Inhibitory effect of administered rapamycin in Raji cells, Daudi cells and primary B lymphocytes on hsBAFF-stimulated phosphorylation of S6K1/4E-BP1 and Akt as well as cell proliferation and survival. Raji cells, Daudi cells and purified mouse splenic B lymphocytes were pretreated with/without rapamycin (Rap, 100 ng/ml) for 2 h, and then stimulated with/without 2.5 μg/ml hsBAFF for 12 h (for Western blotting) or 48 h (for cell proliferation and viability assay). (A) The cell proliferation was estimated by cell counting. (B) The cell viability was determined by the MTS assay. (C) The relative number of live cells was estimated by trypan blue exclusion assay. (D) Total cell lysates were subjected to Western blotting using indicated antibodies. The blots were probed for β-actin as a loading control.

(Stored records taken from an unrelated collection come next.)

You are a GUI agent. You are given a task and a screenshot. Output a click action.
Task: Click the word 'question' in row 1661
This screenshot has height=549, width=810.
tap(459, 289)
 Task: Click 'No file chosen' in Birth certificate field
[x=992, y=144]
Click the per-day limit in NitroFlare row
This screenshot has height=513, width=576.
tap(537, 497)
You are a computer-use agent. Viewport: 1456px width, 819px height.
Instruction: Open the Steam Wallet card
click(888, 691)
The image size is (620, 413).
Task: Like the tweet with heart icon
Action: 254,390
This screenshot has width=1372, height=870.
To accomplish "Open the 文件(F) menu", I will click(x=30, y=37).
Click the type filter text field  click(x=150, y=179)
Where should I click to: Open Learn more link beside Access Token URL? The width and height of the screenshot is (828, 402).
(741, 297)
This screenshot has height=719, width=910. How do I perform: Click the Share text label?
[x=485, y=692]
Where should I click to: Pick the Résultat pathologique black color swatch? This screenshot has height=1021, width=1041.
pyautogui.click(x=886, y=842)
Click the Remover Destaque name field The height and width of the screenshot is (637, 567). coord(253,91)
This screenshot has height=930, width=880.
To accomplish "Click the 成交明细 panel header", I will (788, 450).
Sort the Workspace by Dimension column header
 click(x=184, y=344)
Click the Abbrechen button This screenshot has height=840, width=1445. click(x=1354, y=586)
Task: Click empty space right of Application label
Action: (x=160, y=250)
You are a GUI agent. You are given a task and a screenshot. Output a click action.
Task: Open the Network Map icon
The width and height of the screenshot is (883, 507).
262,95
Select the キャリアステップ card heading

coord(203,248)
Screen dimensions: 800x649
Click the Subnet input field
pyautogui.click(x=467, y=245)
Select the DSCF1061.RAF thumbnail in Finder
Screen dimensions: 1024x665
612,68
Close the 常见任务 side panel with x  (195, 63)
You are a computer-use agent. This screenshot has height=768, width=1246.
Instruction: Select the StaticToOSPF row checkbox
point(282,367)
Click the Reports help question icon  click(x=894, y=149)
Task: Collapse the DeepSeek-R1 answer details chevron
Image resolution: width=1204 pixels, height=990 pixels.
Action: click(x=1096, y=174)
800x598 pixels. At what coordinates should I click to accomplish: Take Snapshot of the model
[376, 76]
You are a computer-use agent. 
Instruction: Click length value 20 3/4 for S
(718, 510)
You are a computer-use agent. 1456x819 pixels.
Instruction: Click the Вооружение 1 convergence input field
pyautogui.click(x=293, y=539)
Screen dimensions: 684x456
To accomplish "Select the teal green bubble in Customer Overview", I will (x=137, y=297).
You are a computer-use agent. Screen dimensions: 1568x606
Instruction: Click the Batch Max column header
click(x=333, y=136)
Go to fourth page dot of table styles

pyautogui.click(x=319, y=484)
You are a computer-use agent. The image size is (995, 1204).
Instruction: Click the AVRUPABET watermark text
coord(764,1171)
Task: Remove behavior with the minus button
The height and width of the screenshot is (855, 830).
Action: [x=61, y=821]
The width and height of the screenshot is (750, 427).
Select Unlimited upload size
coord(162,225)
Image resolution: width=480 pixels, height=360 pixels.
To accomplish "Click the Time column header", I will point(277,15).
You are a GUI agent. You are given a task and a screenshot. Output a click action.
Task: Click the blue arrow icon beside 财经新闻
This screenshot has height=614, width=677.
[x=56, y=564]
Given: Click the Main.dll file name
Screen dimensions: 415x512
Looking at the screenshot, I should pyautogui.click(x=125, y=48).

Similar results were observed in three independent experiments. (E) The blots for p-Akt (Ser473), p-Akt (Thr308), p-S6K1 (Thr389), p-S6 (Ser235/236), p-4E-BP1 (Thr70), and survivin were semi-quantified. Results are presented as mean ± SEM (n = 3–5). ^aP<0.05, difference with control group; ^bP<0.05, difference with 2.5 μg/ml hsBAFF group.